Atalanta, de Roon nella storia del club

La partita col Verona ha permesso a de Roon di superare in questa speciale classifica Gianpaolo Bellini, storico capitano dell'Atalanta. Prima del match, lo stesso de Roon ha dedicato una lettera al popolo bergamasco che ha ricambiato con una speciale scenografia all'ingresso delle squadre in campo dedicata proprio al capitano nerazzurro.

Atalanta, il messaggio di de Roon

"Agosto 2015. Atalanta – Cittadella. La mia prima partita ufficiale. Allora non sapevo ancora cosa mi aspettava. La prima volta con addosso la maglia nerazzurra. La prima volta che entravo in campo dal tunnel degli spogliatoi, quello che era ancora sotto la Nord. La prima partita nello stadio dell’Atalanta. Chiudo gli occhi un attimo e… da quel giorno sono passate altre 434 partite. Stadi, paesi, notti che non dimentichi più. Vittorie e momenti che non avrei mai potuto sognare, ma anche sconfitte e soprattutto un infortunio che mi ha dato tanto dolore. Dentro.

Quando mi guardo indietro, non vedo solo partite. Vedo un viaggio. Prima in Italia, poi anche in Europa. Spogliatoi dove stiamo seduti in silenzio, con la tensione che sale, aspettando quel segnale che ci porta al fischio d’inizio. E spogliatoi che esplodono dopo una vittoria, anche con balli e cori come quella volta in Ucraina con lo Shakhtar dopo un’impresa storica. Vedo avversari che prima guardavo solo in TV. Sono lì, proprio davanti a me, sul campo. Nel nostro stadio. Nella nostra città: Bergamo.
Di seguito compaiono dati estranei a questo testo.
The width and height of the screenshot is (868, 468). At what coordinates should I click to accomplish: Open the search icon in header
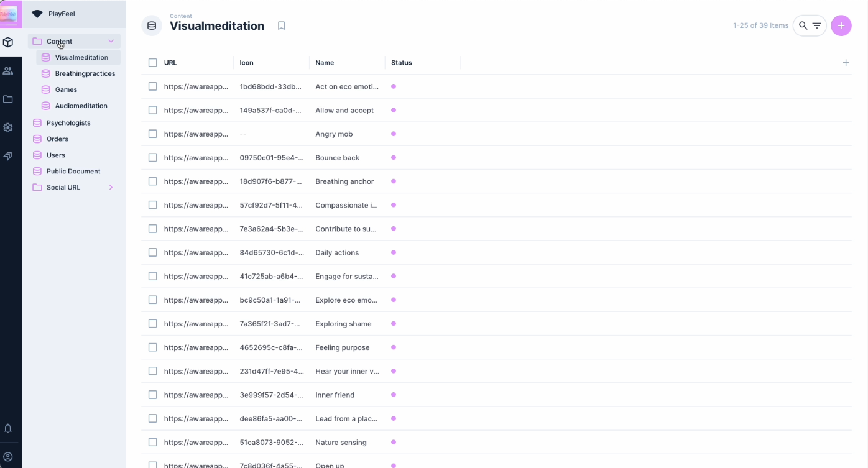coord(803,25)
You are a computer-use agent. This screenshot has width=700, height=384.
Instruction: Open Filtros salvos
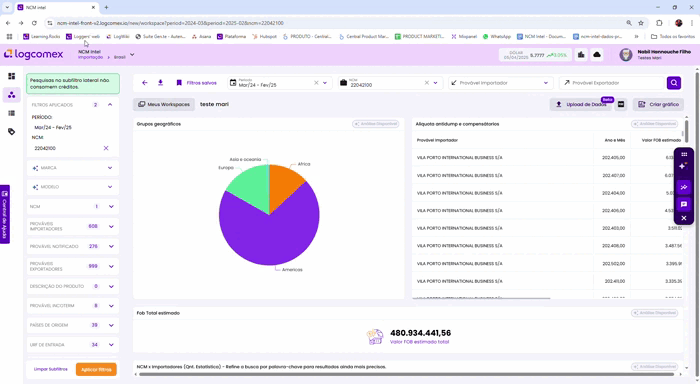coord(196,83)
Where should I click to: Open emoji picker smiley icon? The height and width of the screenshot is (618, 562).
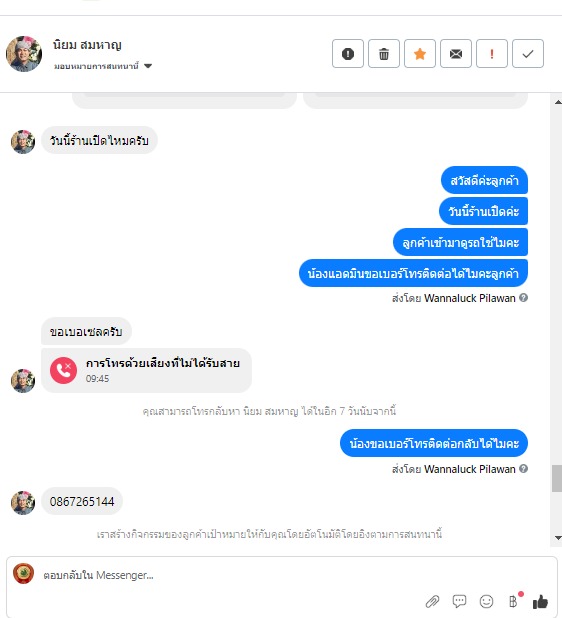[486, 601]
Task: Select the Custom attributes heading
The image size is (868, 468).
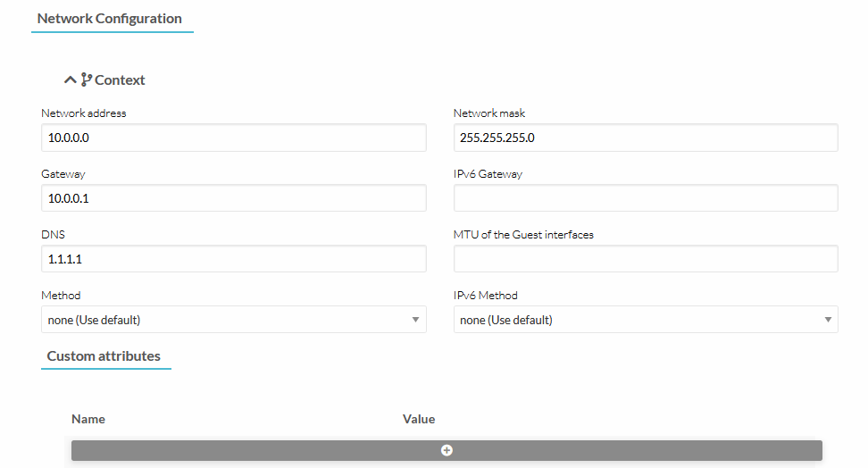Action: pos(104,356)
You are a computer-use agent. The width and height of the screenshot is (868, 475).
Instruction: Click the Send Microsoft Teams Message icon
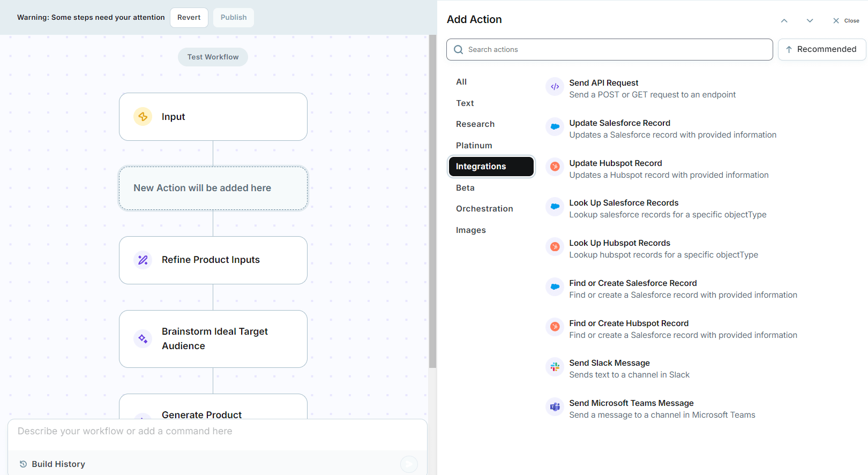tap(555, 407)
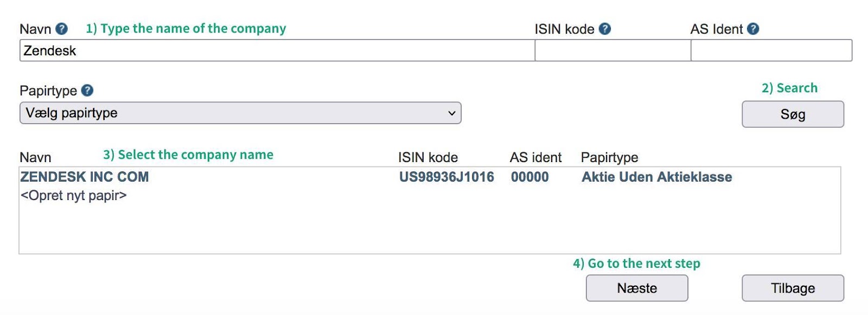The width and height of the screenshot is (868, 315).
Task: Show help for the AS Ident field
Action: (x=753, y=29)
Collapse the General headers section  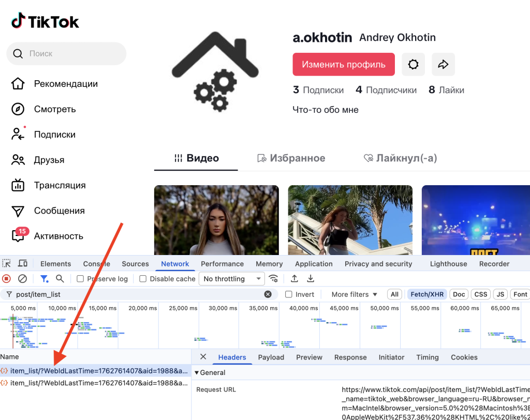[x=197, y=372]
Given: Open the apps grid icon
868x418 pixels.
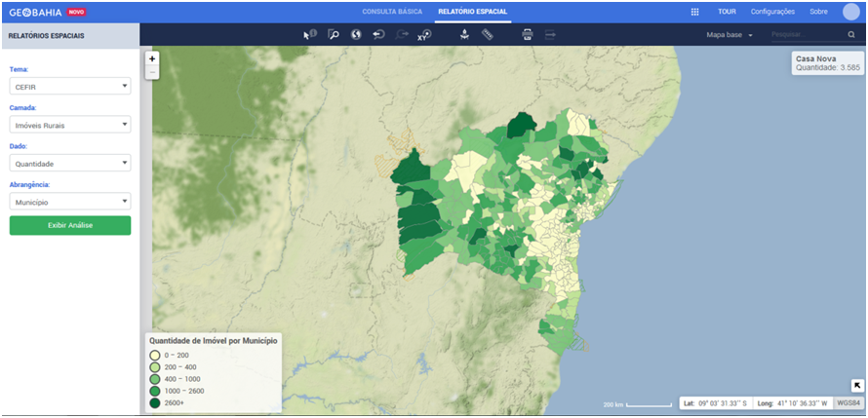Looking at the screenshot, I should (694, 12).
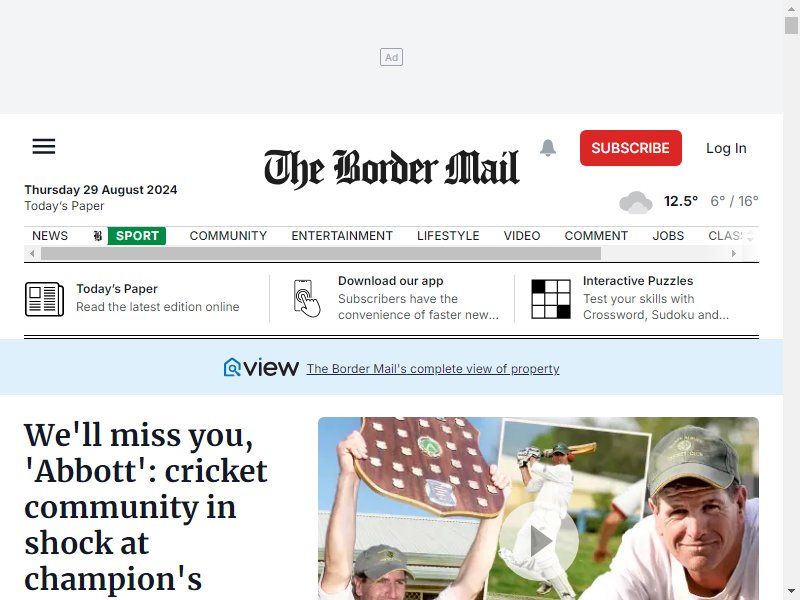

In questo viaggio e con questo record che sto ereditando, ci tengo a dedicare un pensiero alla Bandiera dell’Atalanta. Il mio primo capitano, bergamasco Doc, Gianpaolo Bellini. Un uomo. Un giocatore che ha mostrato cosa significa indossare questa maglia. Orgoglio. Rispetto. Dedizione. Un esempio.

Non ho ancora finito. Non ancora. La fame è ancora lì. La fame di vincere. Di continuare a crescere. Di lasciare qualcosa. Di alzare ancora una volta un trofeo. Per Bergamo, per l’Atalanta, per tutti noi".